Most of his recordings as a leader from the early 1980s on, for Pablo, Musicmasters and other labels, were small-group sessions emphasizing his gifts as an improviser that helped restore his critical reputation. But in 1992 he suffered a setback from which he never fully recovered.

By Mr. Hubbard’s own account, he seriously injured his upper lip that year by playing too hard, without warming up, once too often. The lip became infected, and for the rest of his life it was a struggle for him to play with his trademark strength and fire. As Howard Mandel explained in a 2008 Down Beat article, “His ability to project and hold a clear tone was damaged, so his fast finger flurries often result in blurts and blurs rather than explosive phrases.”

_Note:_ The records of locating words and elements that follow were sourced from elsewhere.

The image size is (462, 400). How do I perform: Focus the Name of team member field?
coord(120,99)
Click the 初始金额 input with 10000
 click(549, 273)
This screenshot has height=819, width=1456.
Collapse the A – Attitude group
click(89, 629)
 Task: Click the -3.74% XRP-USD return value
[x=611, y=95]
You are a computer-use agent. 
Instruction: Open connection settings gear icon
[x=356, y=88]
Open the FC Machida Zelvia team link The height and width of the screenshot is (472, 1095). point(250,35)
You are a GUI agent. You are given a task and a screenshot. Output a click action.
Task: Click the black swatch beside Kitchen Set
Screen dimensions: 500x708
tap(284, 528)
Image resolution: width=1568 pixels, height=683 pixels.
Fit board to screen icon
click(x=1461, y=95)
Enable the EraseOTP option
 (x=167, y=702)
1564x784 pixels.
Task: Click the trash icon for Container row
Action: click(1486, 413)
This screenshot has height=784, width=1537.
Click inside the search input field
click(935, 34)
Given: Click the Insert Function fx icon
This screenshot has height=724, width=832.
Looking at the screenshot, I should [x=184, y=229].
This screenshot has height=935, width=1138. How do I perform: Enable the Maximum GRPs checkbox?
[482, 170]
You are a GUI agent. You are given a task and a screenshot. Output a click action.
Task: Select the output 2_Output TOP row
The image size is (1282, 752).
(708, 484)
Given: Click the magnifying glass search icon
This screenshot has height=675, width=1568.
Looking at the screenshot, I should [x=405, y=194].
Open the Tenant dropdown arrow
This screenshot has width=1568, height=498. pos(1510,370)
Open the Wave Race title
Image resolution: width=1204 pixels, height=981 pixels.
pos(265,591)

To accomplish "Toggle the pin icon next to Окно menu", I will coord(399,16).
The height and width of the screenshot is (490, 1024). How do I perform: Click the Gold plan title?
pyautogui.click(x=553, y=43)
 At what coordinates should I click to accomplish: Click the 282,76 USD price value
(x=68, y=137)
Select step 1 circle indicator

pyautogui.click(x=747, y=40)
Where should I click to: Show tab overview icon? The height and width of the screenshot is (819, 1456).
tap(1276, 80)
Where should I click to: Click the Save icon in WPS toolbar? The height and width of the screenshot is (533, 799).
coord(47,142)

Mr. Hubbard nonetheless continued to perform and record sporadically, primarily on fluegelhorn rather than on the more demanding trumpet. In his last years he worked mostly with the trumpeter David Weiss, who featured Mr. Hubbard as a guest artist with his group, the New Jazz Composers Octet, on albums released under Mr. Hubbard’s name in 2001 and 2008, and at occasional nightclub engagements.

Mr. Hubbard won a Grammy Award for the album “First Light” in 1972 and was named a National Endowment for the Arts Jazz Master in 2006.

He is survived by his wife of 35 years, Briggie Hubbard, and his son, Duane.

Mr. Hubbard was once known as the brashest of jazzmen, but his personality as well as his music mellowed in the wake of his lip problems. In a 1995 interview with Fred Shuster of Down Beat, he offered some sober advice to younger musicians: “Don’t make the mistake I made of not taking care of myself. Please, keep your chops cool and don’t overblow.”

1 Comments:

At January 03, 2009 12:03 AM, Blogger Kim Harrod said...

"First Light"' was my intro to Freddie. I probably bought the record on one of our trips to record theater in Cincinatti c. 1980. I also have a PABLO Live Freddie Hubard @ the North Sea Jazz Festival The Hague, Holland, 1980 and Super Blue on Columbia Records. I rather enjoy the Creed Taylor produced stuff. I think I have a copy of Freddie on the Christopher Cross vehicle,"Ride Like the Wind", some where around here, also, The Body & Soul on Impulse and the Trumpet Summit with Dizzy Gillespie & Clark Terry [Pablo Today]. All great stuff.